DJキャレドの音楽の根底にあるものーーこれまでの人生と家族をテーマにした“原点回帰”の最新作

DJキャレド『Father Of Asahd』

 「音楽界はますます“DJキャレド方式”になりつつある」 (The Economist、2018年)。2010年代、ポピュラーミュージックを征した“成功の鍵”はコラボレーションだ。2019年6月1日付のBillboard HOT100によると、リル・ナズ・エックスにエド・シーラン、ポスト・マローン、テイラー・スウィフトにサム・スミス……なんとTOP10ソングの半分が客演を迎えている。コラボ文化が盛んなHIPHOP人気やストリーミング・サービス普及が要因となり、今となっては、簡素スタイルのエド・シーランすらラッパーを迎えたコラボレーションアルバムをリリースする時代となった。そして、この新たなヒットの王道となった“スターたちの共演”を代表する21世紀のコラボ王こそ、“We The Best Music”のかけ声でお馴染み、DJキャレドである。

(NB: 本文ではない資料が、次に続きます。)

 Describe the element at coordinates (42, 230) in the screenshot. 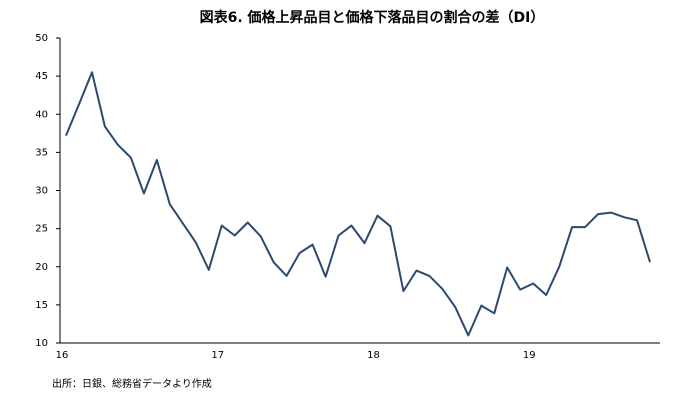

I see `y-tick-label: 25` at that location.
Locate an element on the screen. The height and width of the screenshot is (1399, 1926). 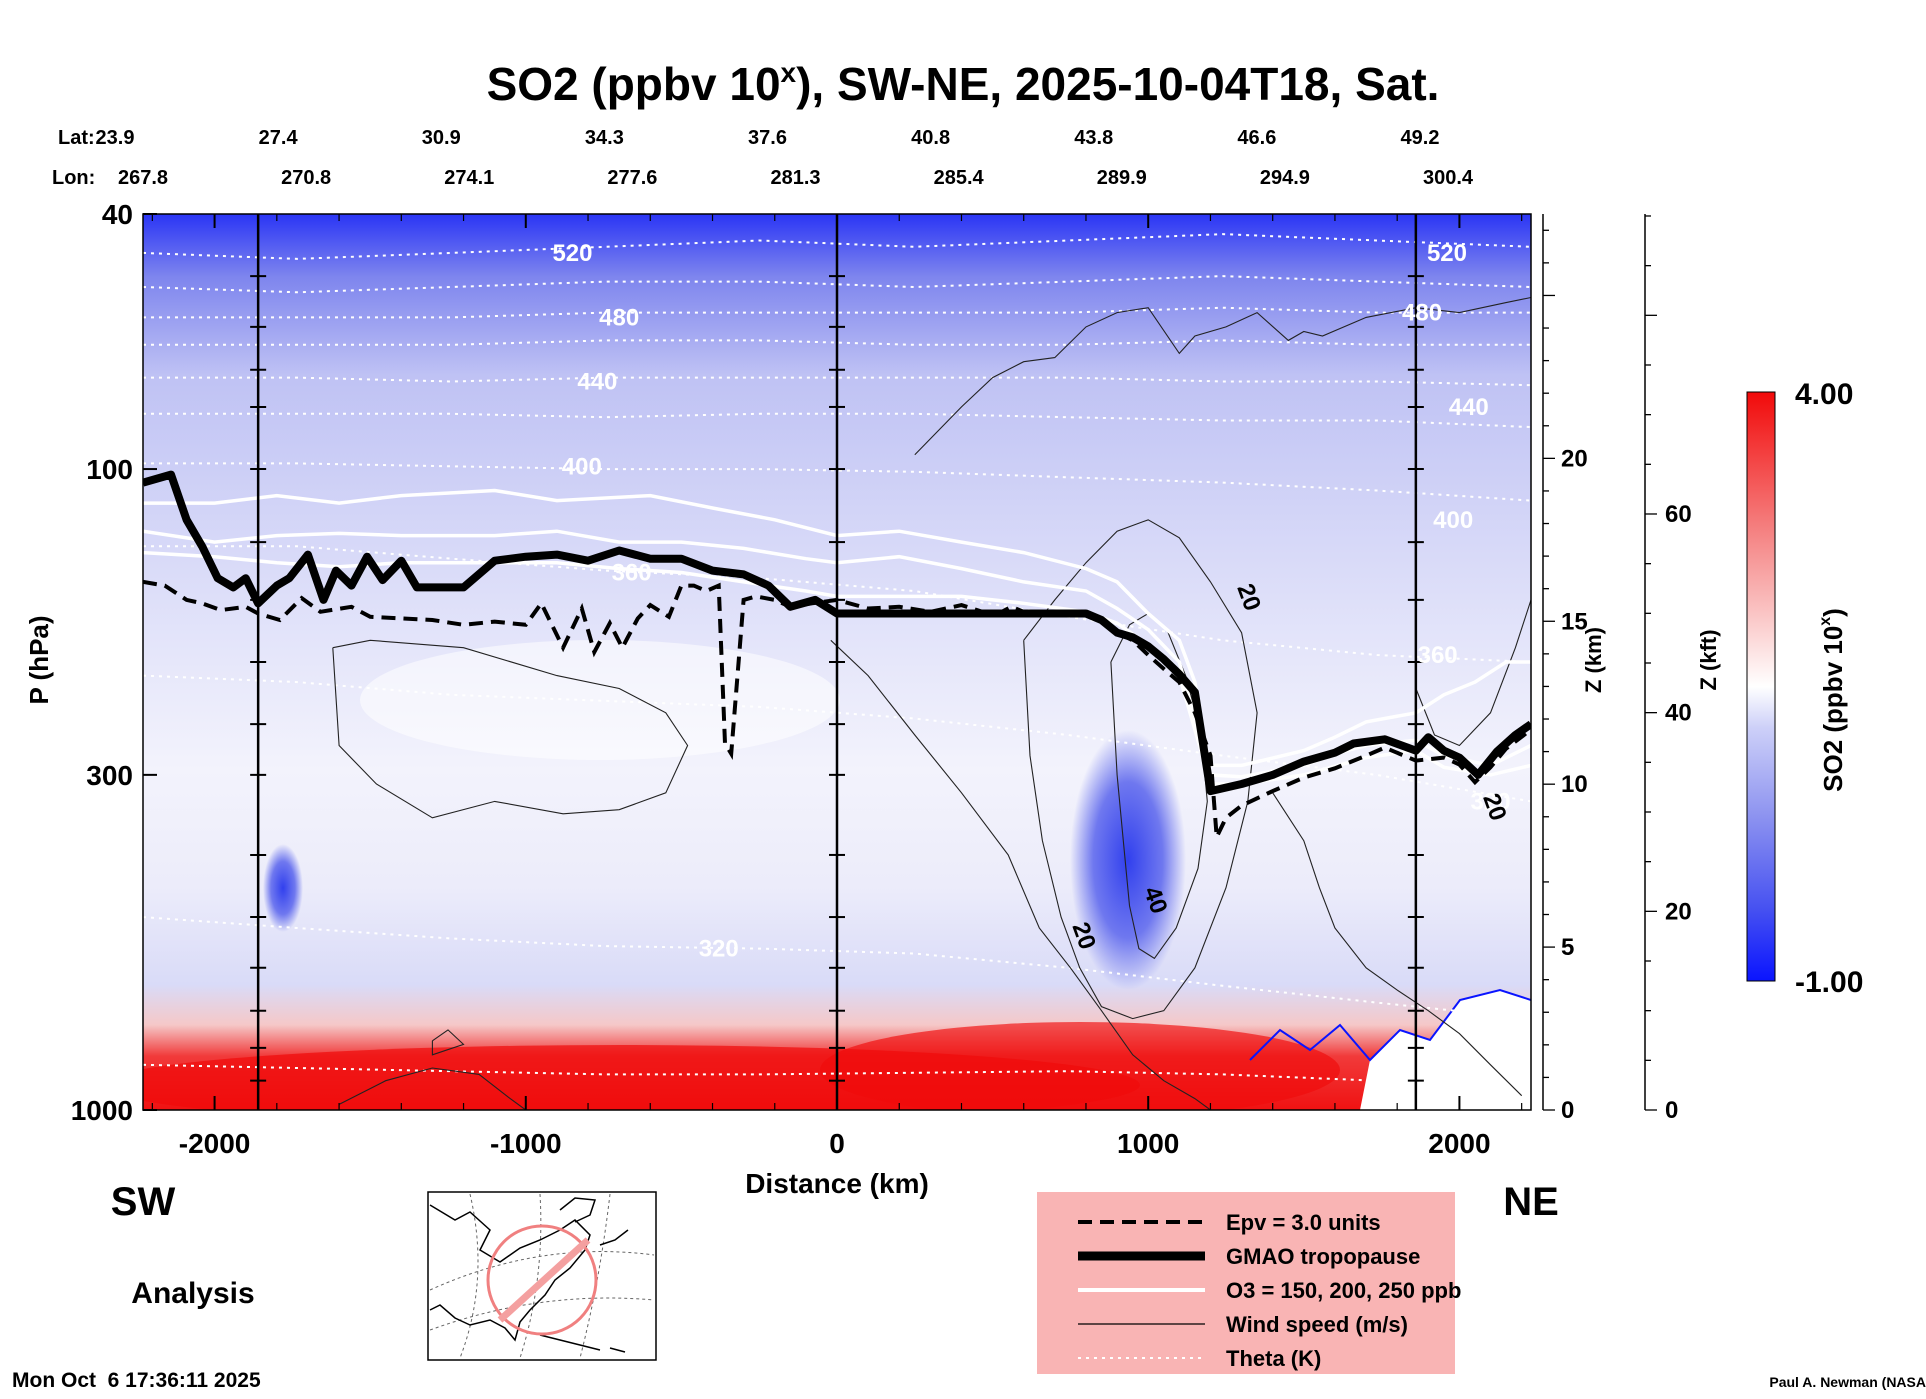
credit: Paul A. Newman (NASA is located at coordinates (1848, 1382).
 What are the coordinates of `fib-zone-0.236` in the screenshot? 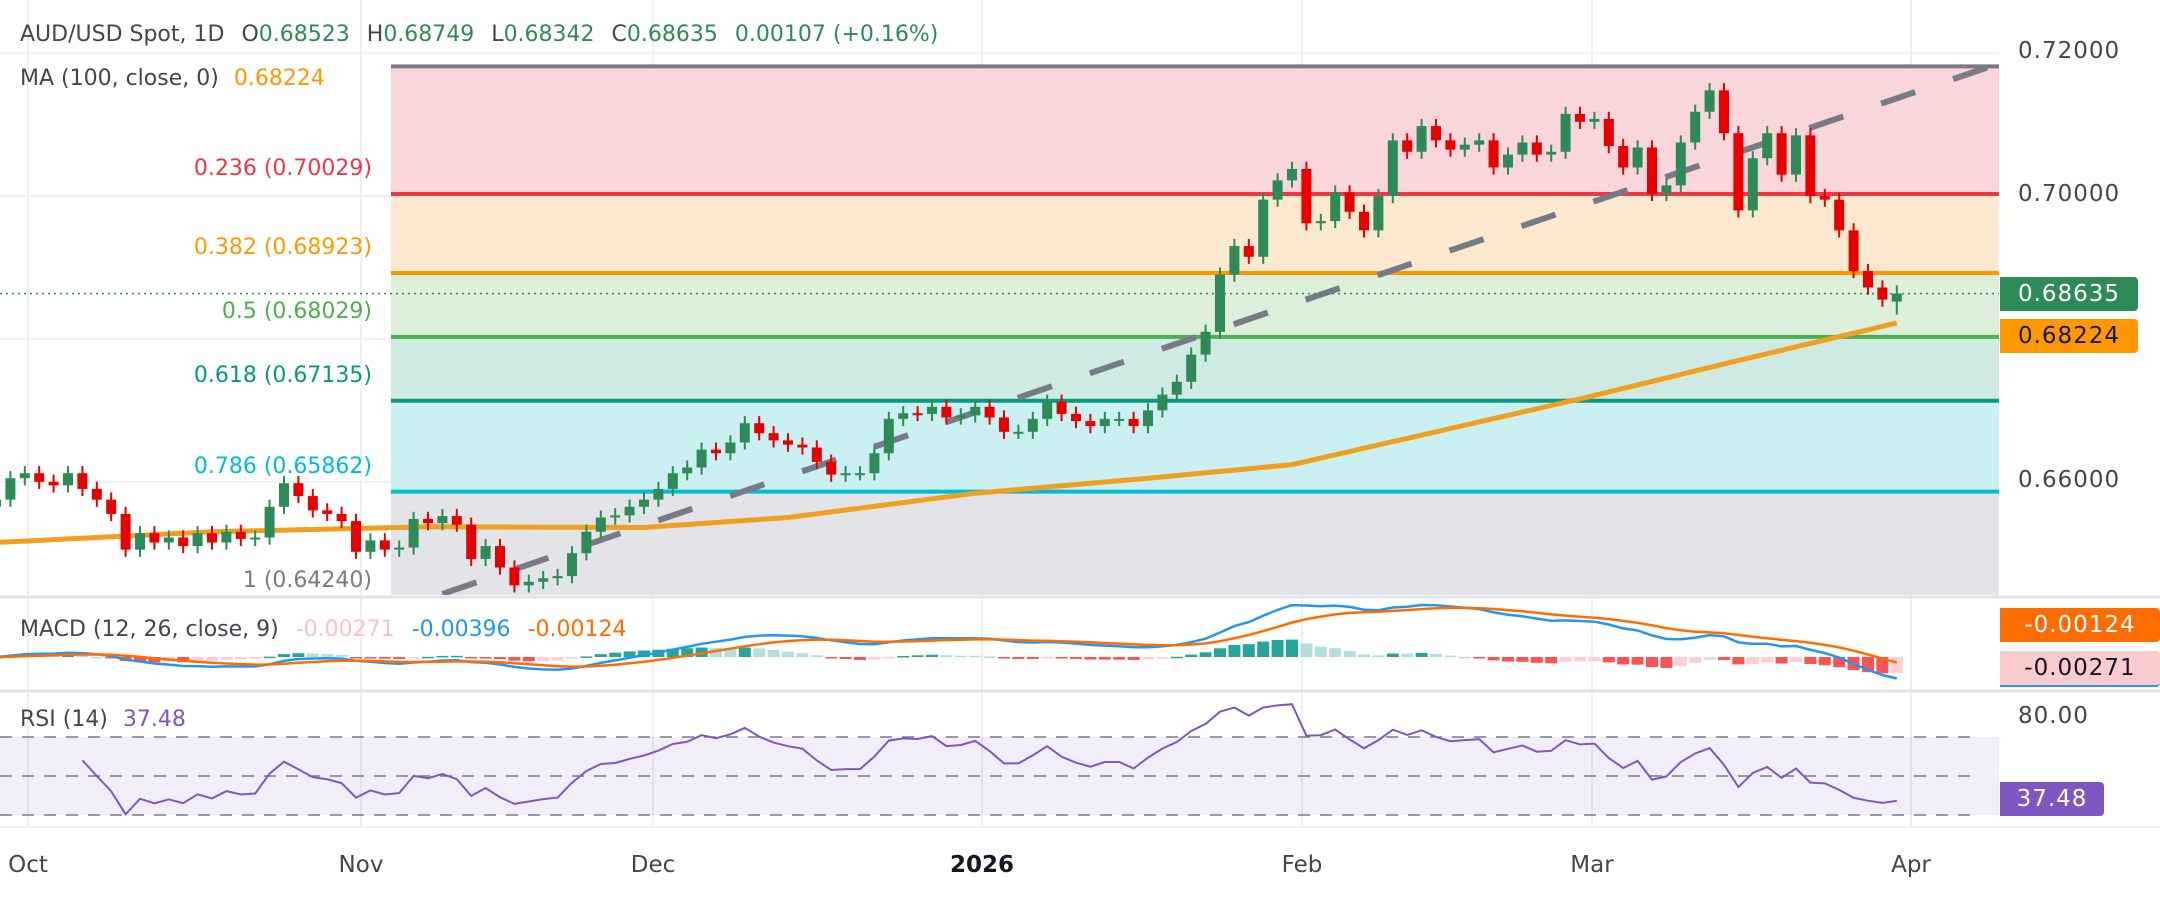 It's located at (1195, 234).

 2000年代より豪華客演アルバムをリリースしてきたキャレドの最新作『Father Of Asahd』(6月7日発売)は音楽界のオールスターゲームであり、サマーアンセムのバリューパックだ。ビヨンセやジャスティン・ビーバーに加え、トラヴィス・スコット&ポスト・マローンによる涼しげな憂鬱ソング「Celebrate」、カーディ・Bと21サヴェージが栄華を誇る「Wish Wish」などが収録されている。

 DJキャレドの楽曲は、若者のみならず、親世代まで楽しめるファミリーフレンドリーな側面を持つ。往年の名曲リファレンスが存分に散りばめられているのだ。たとえばSZAとの「Just Us」は2000年を代表するアウトキャストの名曲「Mr.Jackson」をサンプリングしており、MVは何故かこれまた懐かしの映画『300』風になっている。ガンナとリル・ウェインを迎えた「Freak N You」の元ネタは、昨年TVアニメ『ジョジョの奇妙な冒険 黄金の風』でも採用されたジョディシーによる90年代R&Bヒット「Freek’n You」。音楽ファンにとっては、こうした名曲探しも楽しみのひとつだろう。